Si è tolto la vita in carcere l’imprenditore edile che il 15 settembre scorso aveva ucciso a colpi di pistola due suoi ex operai kosovari, i quali erano andati a chiedergli stipendi arretrati. La procura di Ascoli Piceno ha aperto un fascicolo di indagine sul suicidio e disporrà l’autopsia.
Si pensava che l’uomo avesse lasciato una lettera per spiegare il suo gesto, ma la procura non l’ha confermato. Una cognata di Gianluca Ciferri, parlando a nome della famiglia dell’uomo ha chiesto di “rispettate il nostro dolore”. L’imprenditore si è impiccato all’interno del carcere di Ascoli Piceno. La notizia è stata confermata dal legale dell’uomo. Stando a quanto si è appreso dal carcere, Ciferri si è impiccato alla grata della finestra del bagno con una corda formata da lenzuola e federe.
Accusato di duplice omicidio Ciferri era accusato del duplice omicidio di Mustafa Neomedim, 38 anni, e Avdyli Valdet, 26 anni, due ex dipendenti, originari dei Balcani.
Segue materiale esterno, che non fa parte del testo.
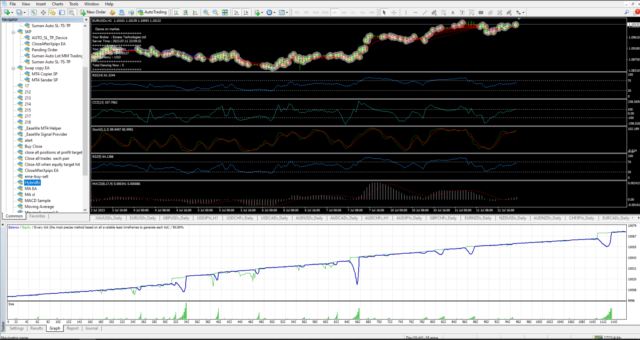Click the Zoom Out chart icon

[x=215, y=12]
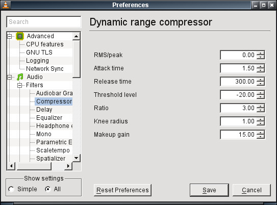Screen dimensions: 277x205
Task: Collapse the Advanced tree node
Action: pos(9,36)
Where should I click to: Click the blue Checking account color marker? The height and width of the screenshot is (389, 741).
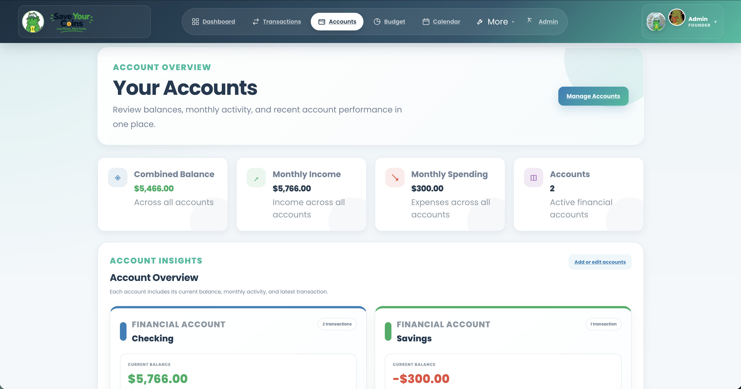pos(123,331)
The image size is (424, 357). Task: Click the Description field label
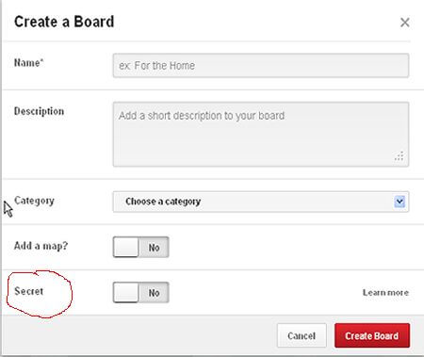pos(39,111)
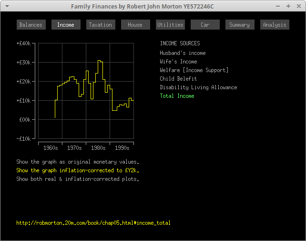Select the Utilities tab
Viewport: 306px width, 241px height.
170,25
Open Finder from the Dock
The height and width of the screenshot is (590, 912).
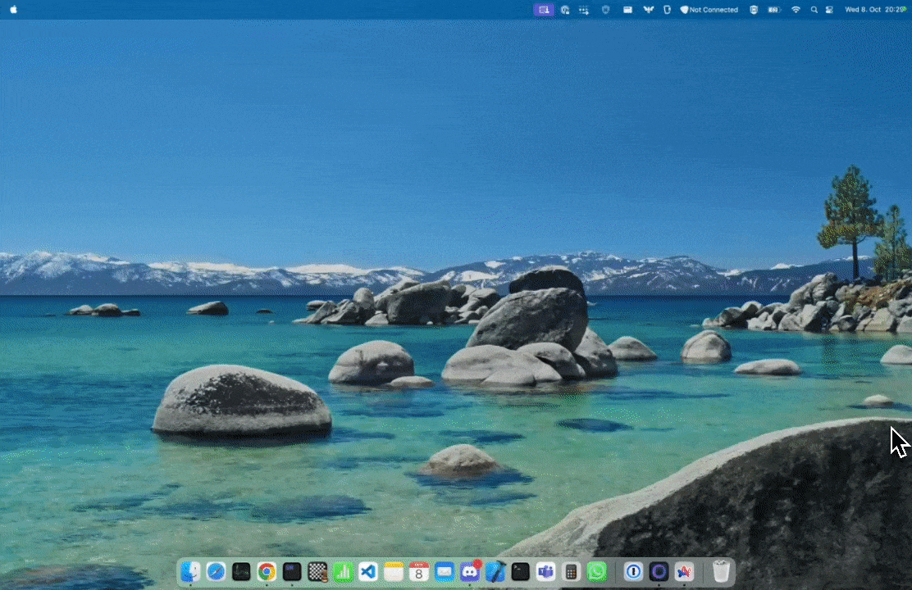190,571
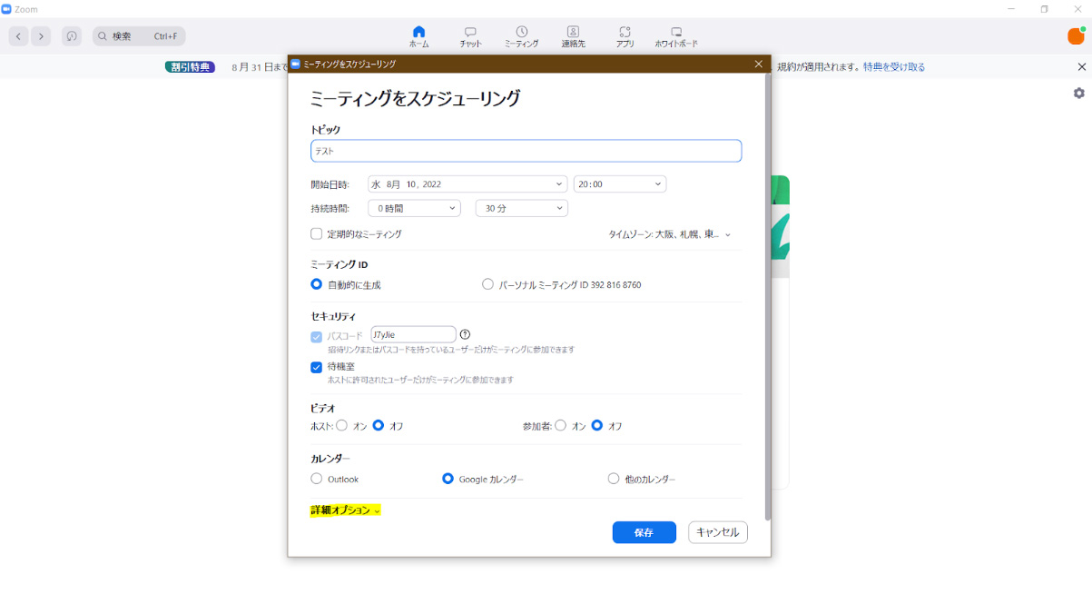Enable the recurring meeting (定期的なミーティング) checkbox

tap(317, 234)
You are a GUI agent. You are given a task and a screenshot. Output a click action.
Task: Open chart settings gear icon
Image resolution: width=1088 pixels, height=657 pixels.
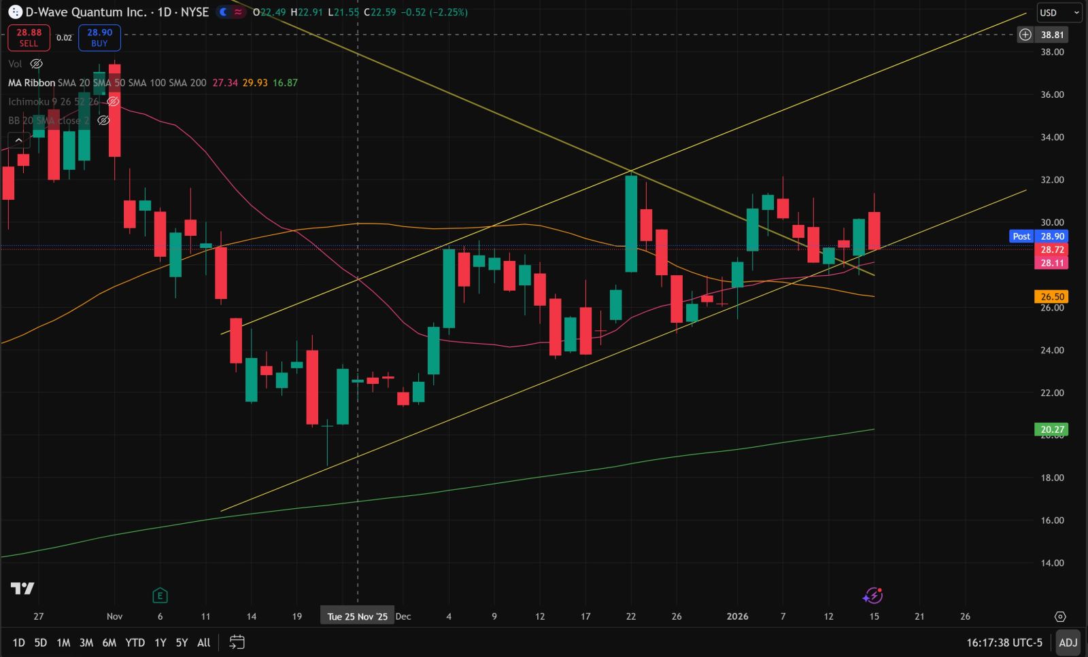1059,616
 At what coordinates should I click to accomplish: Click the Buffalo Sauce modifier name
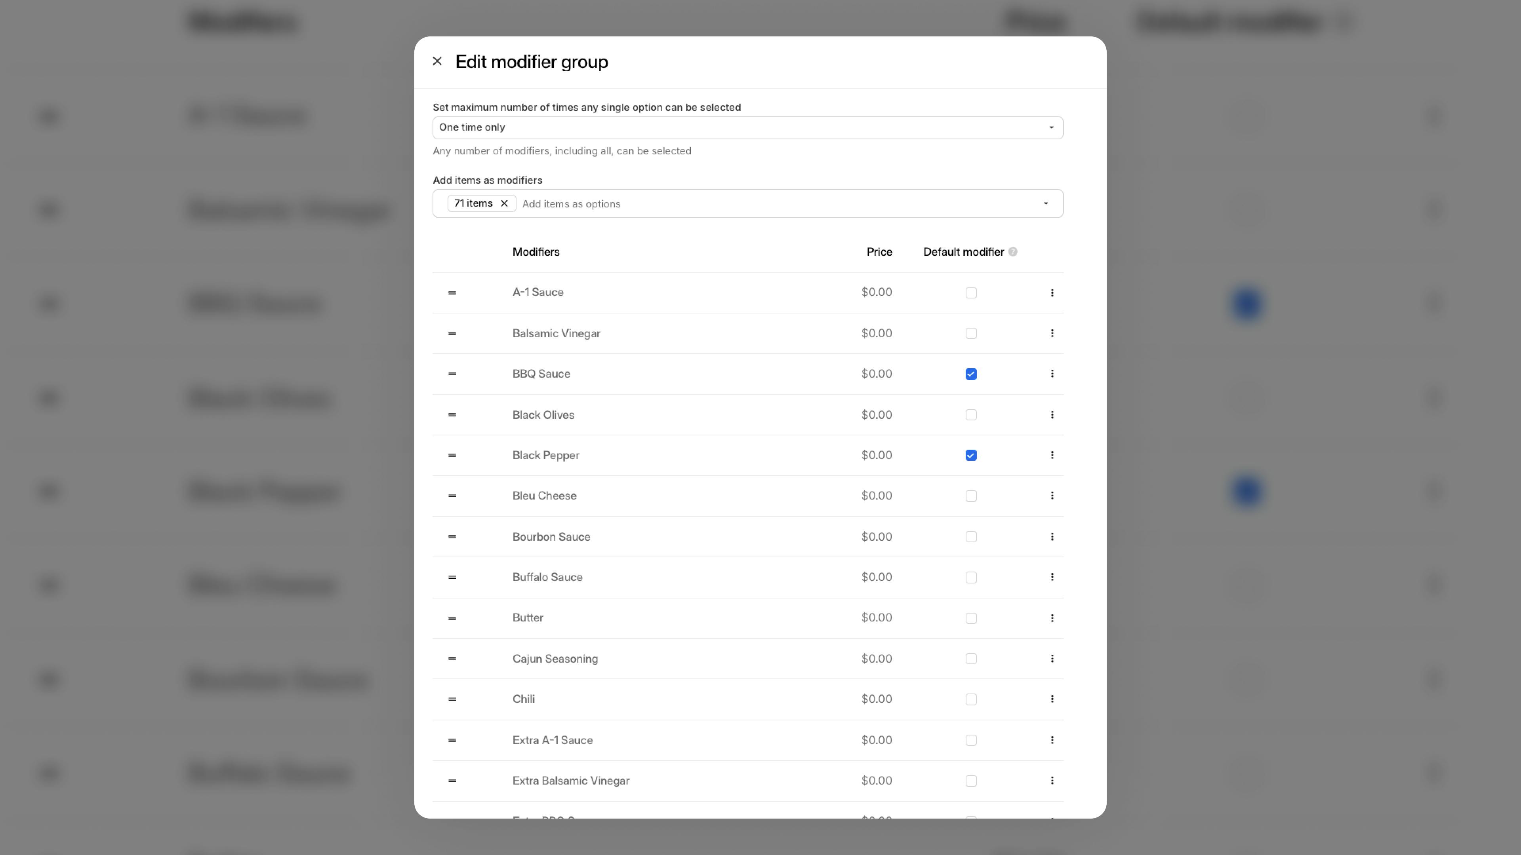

In uno lungo interrogatorio Ciferri aveva ribadito la sua versione dei fatti. “Mi sono difeso da un’aggressione. I due operai erano armati di una piccozza, ho avuto paura e ho sparato”.
Gli operai vantavano circa 20 mila euro di stipendi arretrati, più volte richiesti all’imprenditore, anche attraverso un contenzioso curato dal sindacato di categoria della Uil. Nexhmedin aveva moglie e quattro figli piccoli, Valdet un figlio e un altro in arrivo: “Non sapevano più come sfamarli” racconta il fratello di Mustafa.